--- DATA Enclosed Below ---

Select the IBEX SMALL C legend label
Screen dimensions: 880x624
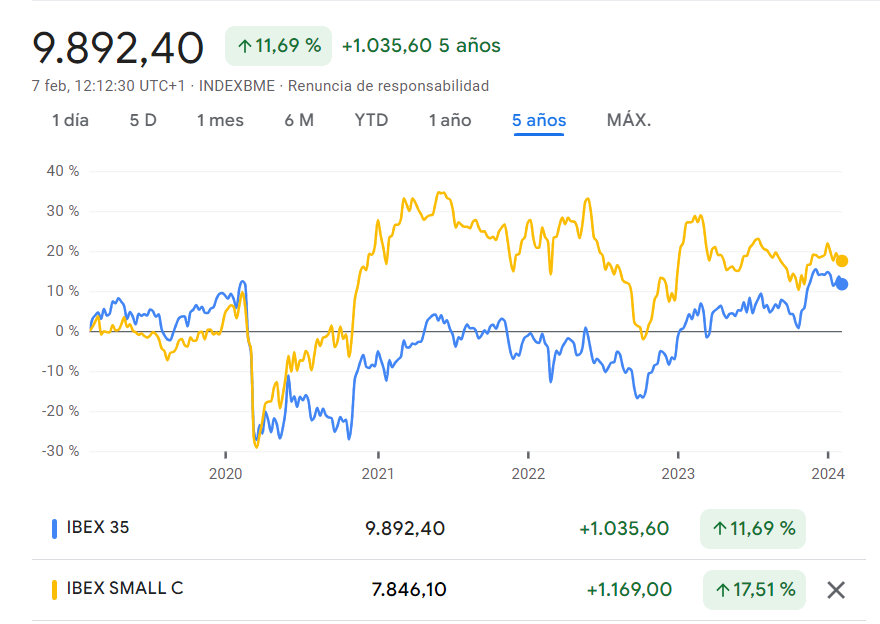[x=124, y=588]
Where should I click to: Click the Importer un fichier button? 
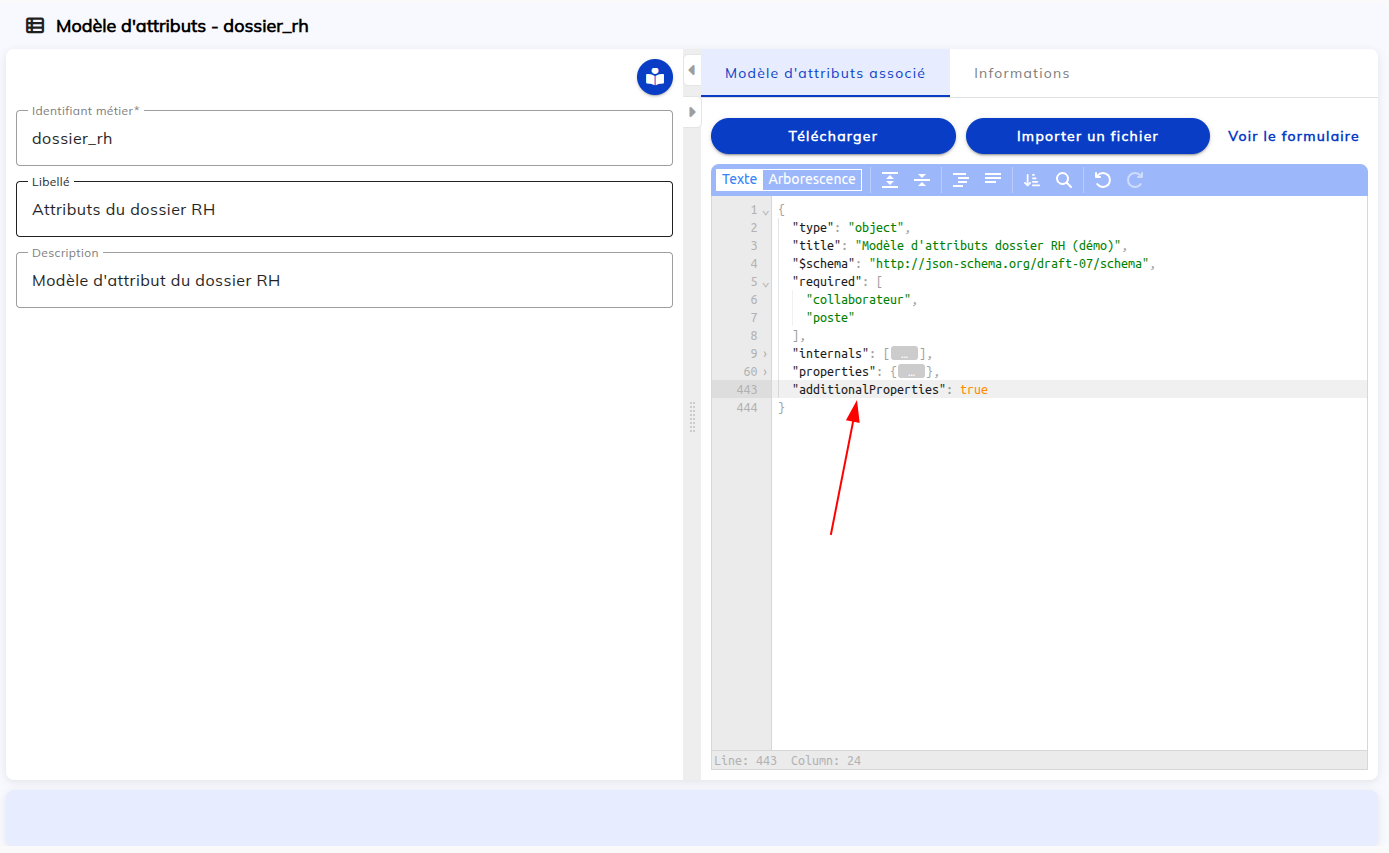(1087, 136)
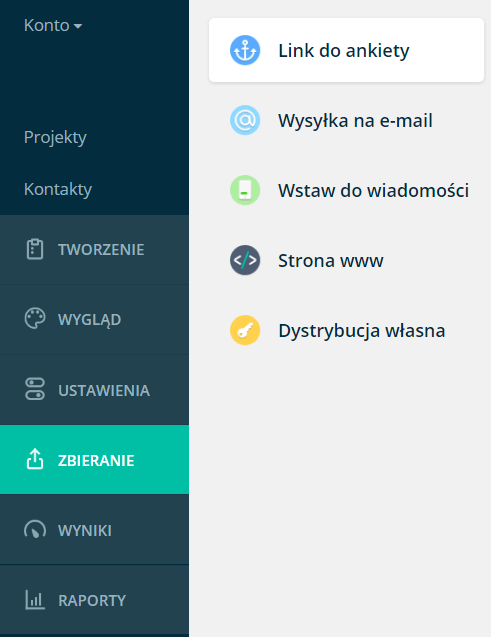Select Dystrybucja własna option

[x=346, y=330]
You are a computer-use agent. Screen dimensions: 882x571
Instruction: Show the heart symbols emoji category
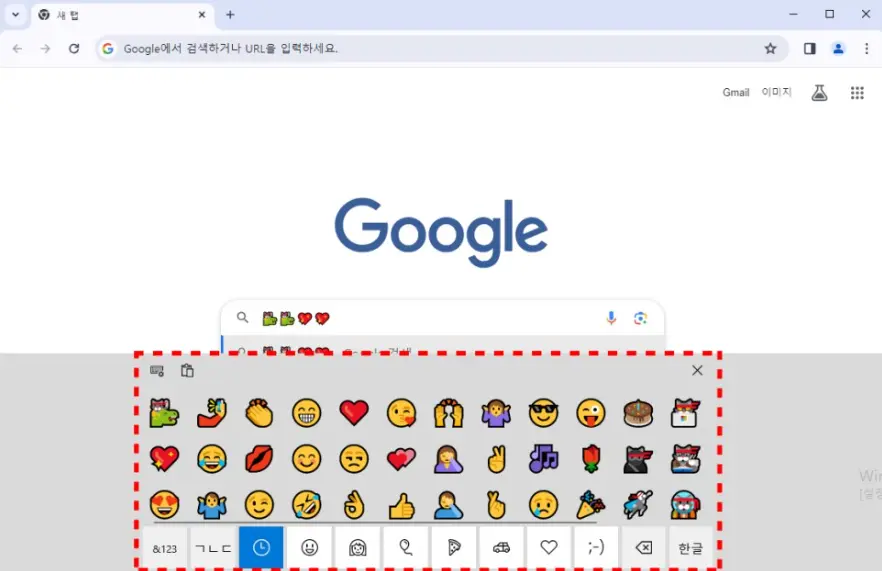pos(548,548)
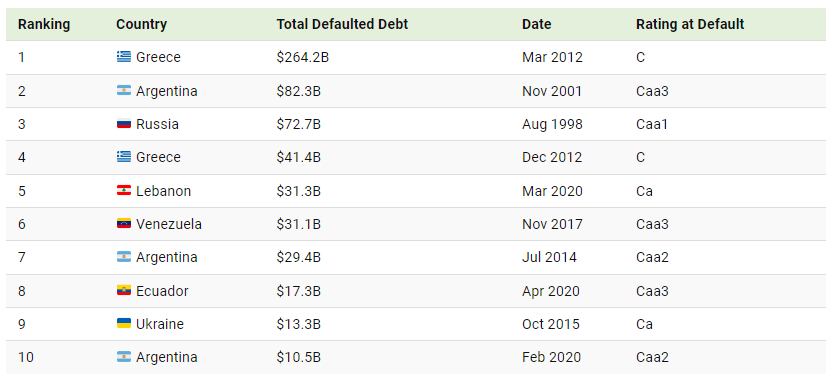Click the Total Defaulted Debt header
Viewport: 833px width, 383px height.
click(x=342, y=24)
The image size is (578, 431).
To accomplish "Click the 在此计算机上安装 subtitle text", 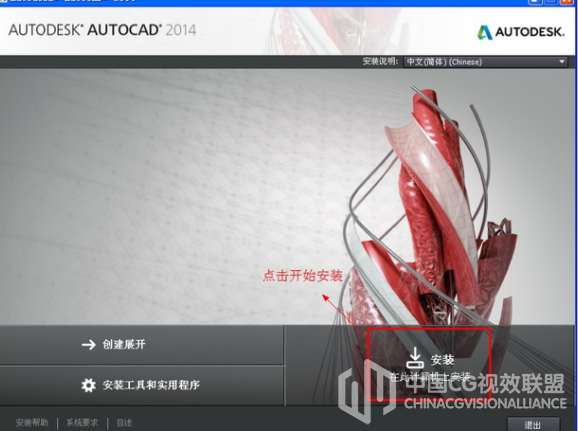I will click(430, 376).
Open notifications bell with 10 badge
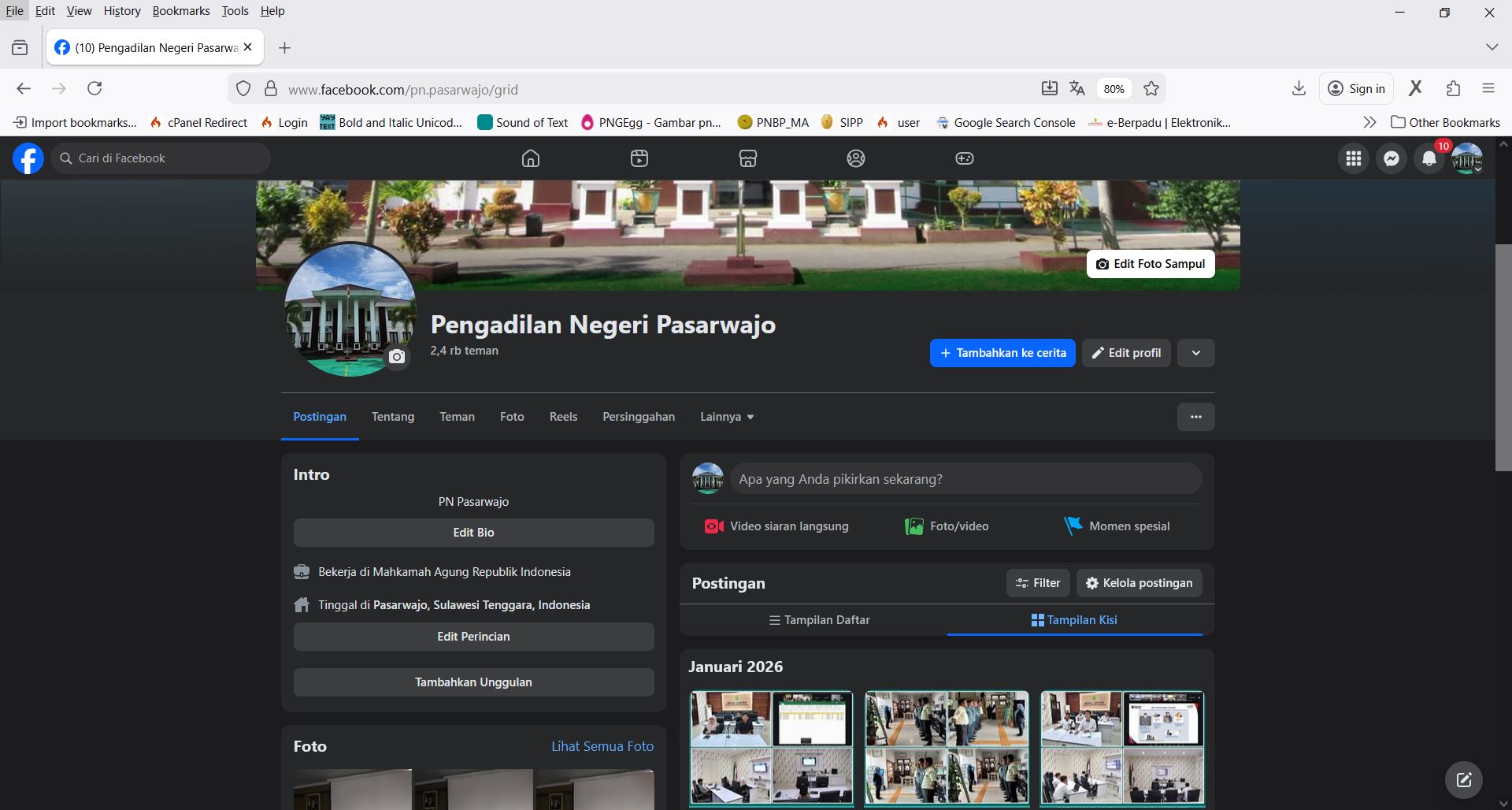Image resolution: width=1512 pixels, height=810 pixels. click(1429, 158)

--- End of Enclosed DATA ---

▶ **WORK REQUEST**
Leave the pictures out, and restate exactly the lines from the start of the records through the one that contains "The image size is (578, 431).".

▶ **WRITTEN RESPONSE**
Select the IBEX SMALL C legend label
Screen dimensions: 880x624
[x=124, y=588]
Where should I click to: Click the Importer un fichier button? 
(1087, 136)
Select Dystrybucja własna option

[x=346, y=330]
You are a computer-use agent. Screen dimensions: 882x571
Instruction: Show the heart symbols emoji category
pos(548,548)
Click the Total Defaulted Debt header
Viewport: 833px width, 383px height.
click(x=342, y=24)
The image size is (578, 431).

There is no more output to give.